A Novel Approach for Freeze-Frame Video Determination of Volumetric Blood Flow in the Rat Retina

Abstract

The goal of this study was to quantify retinal hemodynamics using the freeze-frame technique for determining volumetric retinal blood flow. Leukocytes and erythrocytes were removed from the circulation of rats, stained with fluorescent dyes, returned to the animals' circulation, and excited to fluorescence using the scanning laser ophthalmoscope. The retinal circulation was videotaped and viewed frame-by-frame to count the total number of visible stained cells passing through the field of view during a known period of time while excluding repeated appearances of cells in multiple frames.

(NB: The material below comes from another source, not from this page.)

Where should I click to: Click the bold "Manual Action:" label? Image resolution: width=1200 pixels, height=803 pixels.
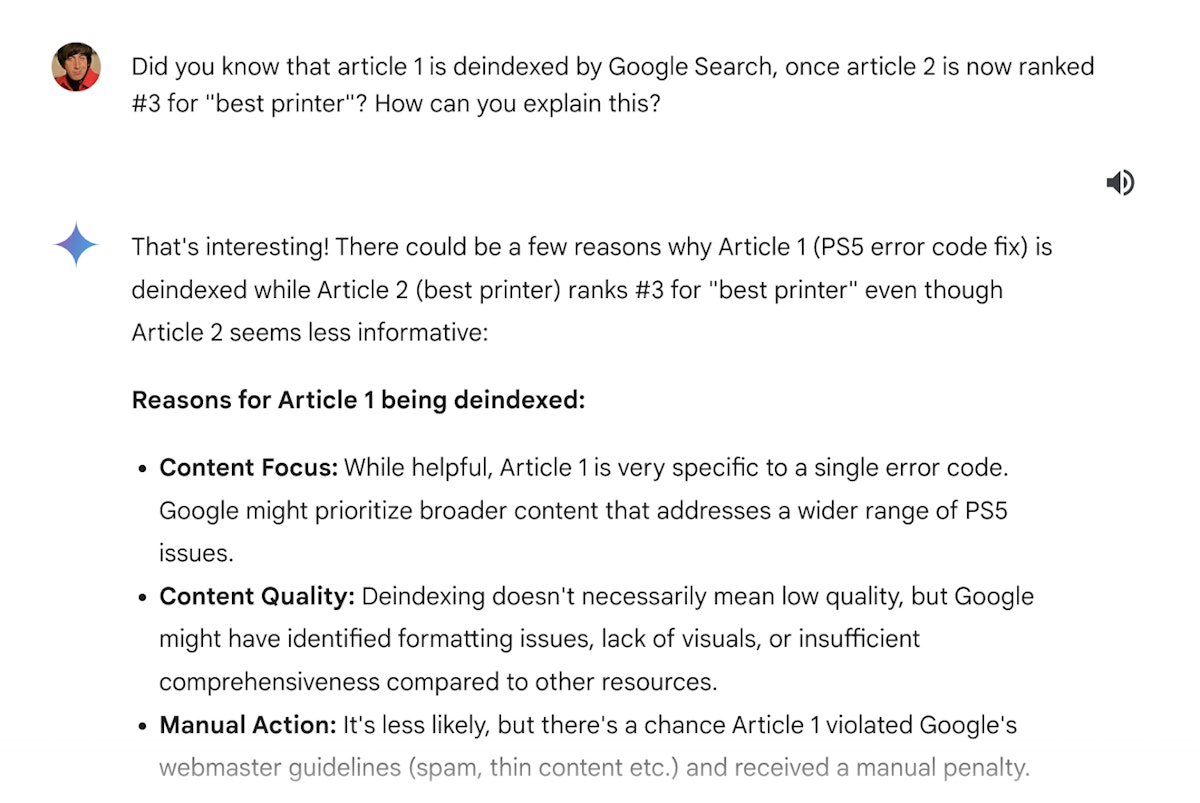coord(248,725)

The total number of cells visualized, in conjunction with cell density data collected in a coincident in vitro study, was used to calculate in vivo volumetric blood flow for both cell types. Measurements of volumetric blood flow based on fluorescent leukocytes (34.2 +/- 5.9 nL/sec [mean +/- standard deviation]; n = 30 rats) and fluorescent erythrocytes (35.1 +/- 6.1 nL/sec; n = 30 rats) were not significantly different, indicating that the freeze-frame technique provides a blood flow measurement independent of cell type. Repeated blood flow measurements obtained from an individual rat over time showed little difference (P < .0001), demonstrating the reproducibility of the technique. The freeze-frame technique offers a promising method for calculating volumetric blood flow independent of individual cell velocity, size, or type.